WHAT YOU WILL DO ▸ Within the data that follows, set down exactly the lines from the one containing "This screenshot has width=973, height=828." through the one containing "Viewport: 1067px width, 712px height.", both ends included.

DATASET CONTENT ▸
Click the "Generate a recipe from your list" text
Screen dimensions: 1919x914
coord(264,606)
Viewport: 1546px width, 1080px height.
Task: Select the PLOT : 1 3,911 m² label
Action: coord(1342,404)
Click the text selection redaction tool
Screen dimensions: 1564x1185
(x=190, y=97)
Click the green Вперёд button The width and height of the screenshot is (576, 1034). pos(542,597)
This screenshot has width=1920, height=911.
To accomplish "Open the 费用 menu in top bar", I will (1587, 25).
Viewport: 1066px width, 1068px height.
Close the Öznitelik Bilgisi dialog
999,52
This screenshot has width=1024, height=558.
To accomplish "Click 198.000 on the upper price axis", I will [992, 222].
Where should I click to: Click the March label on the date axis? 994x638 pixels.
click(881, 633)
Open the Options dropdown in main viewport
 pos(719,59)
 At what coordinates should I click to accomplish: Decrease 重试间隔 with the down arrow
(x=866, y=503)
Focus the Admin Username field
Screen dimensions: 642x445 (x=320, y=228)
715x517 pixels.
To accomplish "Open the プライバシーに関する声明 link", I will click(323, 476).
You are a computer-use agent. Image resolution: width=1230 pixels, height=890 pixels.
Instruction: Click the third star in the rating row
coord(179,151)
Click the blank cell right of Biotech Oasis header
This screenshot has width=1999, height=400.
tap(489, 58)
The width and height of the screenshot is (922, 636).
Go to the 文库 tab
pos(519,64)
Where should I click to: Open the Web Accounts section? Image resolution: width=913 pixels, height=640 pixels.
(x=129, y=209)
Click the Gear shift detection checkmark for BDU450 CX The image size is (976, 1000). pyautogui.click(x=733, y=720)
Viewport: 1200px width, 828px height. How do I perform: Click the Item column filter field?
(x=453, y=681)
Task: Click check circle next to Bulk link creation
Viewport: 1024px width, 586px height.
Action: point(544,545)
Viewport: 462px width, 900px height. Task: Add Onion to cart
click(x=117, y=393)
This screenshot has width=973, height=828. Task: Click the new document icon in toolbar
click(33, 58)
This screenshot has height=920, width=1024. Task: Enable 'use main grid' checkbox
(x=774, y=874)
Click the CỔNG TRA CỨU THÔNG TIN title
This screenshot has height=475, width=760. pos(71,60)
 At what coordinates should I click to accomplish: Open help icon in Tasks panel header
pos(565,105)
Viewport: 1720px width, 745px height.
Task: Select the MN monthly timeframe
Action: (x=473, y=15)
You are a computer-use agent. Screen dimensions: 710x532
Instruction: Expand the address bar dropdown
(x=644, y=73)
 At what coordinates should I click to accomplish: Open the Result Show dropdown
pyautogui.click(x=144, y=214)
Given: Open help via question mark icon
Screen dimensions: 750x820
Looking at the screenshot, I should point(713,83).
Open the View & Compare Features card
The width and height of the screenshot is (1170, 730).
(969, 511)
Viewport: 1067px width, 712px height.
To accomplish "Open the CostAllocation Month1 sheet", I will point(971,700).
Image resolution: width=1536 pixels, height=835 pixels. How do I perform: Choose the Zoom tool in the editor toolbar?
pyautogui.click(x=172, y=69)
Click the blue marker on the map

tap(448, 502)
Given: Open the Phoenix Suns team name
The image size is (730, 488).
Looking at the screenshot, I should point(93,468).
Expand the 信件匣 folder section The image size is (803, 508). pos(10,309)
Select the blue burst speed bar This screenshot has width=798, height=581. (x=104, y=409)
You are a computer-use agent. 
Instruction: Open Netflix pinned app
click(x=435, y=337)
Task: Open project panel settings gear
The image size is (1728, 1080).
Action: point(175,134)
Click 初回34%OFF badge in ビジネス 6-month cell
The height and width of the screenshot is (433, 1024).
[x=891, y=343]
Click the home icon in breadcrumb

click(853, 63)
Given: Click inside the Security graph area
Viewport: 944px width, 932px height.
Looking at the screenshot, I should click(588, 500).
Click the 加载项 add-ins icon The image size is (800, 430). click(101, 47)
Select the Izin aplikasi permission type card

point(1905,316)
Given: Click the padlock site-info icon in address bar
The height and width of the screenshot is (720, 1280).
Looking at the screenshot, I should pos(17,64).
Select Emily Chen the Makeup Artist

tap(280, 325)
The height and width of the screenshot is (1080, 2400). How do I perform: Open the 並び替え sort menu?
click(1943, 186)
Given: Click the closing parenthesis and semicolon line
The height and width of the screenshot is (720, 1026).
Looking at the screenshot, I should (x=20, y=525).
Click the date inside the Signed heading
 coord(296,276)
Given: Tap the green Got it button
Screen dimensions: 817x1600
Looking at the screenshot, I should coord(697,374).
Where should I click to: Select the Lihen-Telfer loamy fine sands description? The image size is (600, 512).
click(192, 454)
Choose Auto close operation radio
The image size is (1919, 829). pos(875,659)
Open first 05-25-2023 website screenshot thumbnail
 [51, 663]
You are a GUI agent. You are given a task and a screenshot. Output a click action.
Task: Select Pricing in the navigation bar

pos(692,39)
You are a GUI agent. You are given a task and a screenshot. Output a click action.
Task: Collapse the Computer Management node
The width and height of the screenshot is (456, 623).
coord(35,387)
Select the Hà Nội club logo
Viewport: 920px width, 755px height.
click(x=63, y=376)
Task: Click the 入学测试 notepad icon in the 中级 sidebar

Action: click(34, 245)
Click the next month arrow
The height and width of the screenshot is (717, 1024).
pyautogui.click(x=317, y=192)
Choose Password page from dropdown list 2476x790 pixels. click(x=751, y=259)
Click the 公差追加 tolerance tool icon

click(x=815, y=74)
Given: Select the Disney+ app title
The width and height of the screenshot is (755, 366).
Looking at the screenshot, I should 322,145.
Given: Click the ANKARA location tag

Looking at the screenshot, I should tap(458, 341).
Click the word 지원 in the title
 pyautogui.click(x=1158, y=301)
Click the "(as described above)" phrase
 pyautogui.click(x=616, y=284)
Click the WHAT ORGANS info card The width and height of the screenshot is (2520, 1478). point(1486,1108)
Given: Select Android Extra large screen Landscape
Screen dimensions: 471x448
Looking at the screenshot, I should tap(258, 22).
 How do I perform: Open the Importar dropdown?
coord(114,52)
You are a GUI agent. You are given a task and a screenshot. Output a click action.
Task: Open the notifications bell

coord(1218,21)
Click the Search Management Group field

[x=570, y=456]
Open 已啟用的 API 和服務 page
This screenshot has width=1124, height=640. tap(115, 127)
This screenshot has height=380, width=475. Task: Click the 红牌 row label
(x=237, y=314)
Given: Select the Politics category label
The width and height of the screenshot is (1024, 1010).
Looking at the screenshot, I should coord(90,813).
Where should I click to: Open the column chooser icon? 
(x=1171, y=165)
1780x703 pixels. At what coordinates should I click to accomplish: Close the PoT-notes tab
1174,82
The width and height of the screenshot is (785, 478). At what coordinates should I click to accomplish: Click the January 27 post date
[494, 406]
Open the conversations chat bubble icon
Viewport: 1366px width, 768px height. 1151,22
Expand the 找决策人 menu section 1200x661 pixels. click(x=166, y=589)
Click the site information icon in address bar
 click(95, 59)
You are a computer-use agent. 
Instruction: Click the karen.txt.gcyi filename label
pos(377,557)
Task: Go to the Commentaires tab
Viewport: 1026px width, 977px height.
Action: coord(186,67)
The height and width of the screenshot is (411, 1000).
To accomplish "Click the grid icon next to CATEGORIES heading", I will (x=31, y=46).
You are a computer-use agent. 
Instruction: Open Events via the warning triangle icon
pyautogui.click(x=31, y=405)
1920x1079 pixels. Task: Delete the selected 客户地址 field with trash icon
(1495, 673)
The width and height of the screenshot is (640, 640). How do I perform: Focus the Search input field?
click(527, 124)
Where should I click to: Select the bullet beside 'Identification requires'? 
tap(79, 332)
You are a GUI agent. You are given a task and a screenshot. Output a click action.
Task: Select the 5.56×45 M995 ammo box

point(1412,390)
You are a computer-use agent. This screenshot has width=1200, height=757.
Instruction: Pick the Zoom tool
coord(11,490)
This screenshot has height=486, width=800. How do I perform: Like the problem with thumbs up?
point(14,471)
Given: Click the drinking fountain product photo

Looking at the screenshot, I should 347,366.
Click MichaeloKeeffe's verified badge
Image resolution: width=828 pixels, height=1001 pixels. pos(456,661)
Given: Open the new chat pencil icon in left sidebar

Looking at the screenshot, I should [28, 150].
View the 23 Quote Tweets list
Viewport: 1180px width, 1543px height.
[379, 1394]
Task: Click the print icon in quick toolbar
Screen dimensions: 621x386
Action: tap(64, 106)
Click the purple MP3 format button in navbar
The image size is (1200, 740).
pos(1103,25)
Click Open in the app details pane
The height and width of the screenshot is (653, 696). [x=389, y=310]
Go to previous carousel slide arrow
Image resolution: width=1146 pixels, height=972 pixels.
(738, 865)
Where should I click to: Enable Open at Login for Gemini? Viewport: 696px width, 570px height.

SOLUTION FOR THIS TASK ▸
This screenshot has width=973, height=828. Task: Click the new document icon in toolbar
click(33, 58)
This screenshot has height=920, width=1024. Task: Enable 'use main grid' checkbox
(x=774, y=874)
Click the CỔNG TRA CỨU THÔNG TIN title
This screenshot has height=475, width=760. pos(71,60)
 At what coordinates should I click to accomplish: Open help icon in Tasks panel header
pos(565,105)
Viewport: 1720px width, 745px height.
Task: Select the MN monthly timeframe
Action: (x=473, y=15)
You are a computer-use agent. Screen dimensions: 710x532
Instruction: Expand the address bar dropdown
(x=644, y=73)
 At what coordinates should I click to accomplish: Open the Result Show dropdown
pyautogui.click(x=144, y=214)
Given: Open help via question mark icon
Screen dimensions: 750x820
Looking at the screenshot, I should point(713,83).
Open the View & Compare Features card
The width and height of the screenshot is (1170, 730).
(969, 511)
Viewport: 1067px width, 712px height.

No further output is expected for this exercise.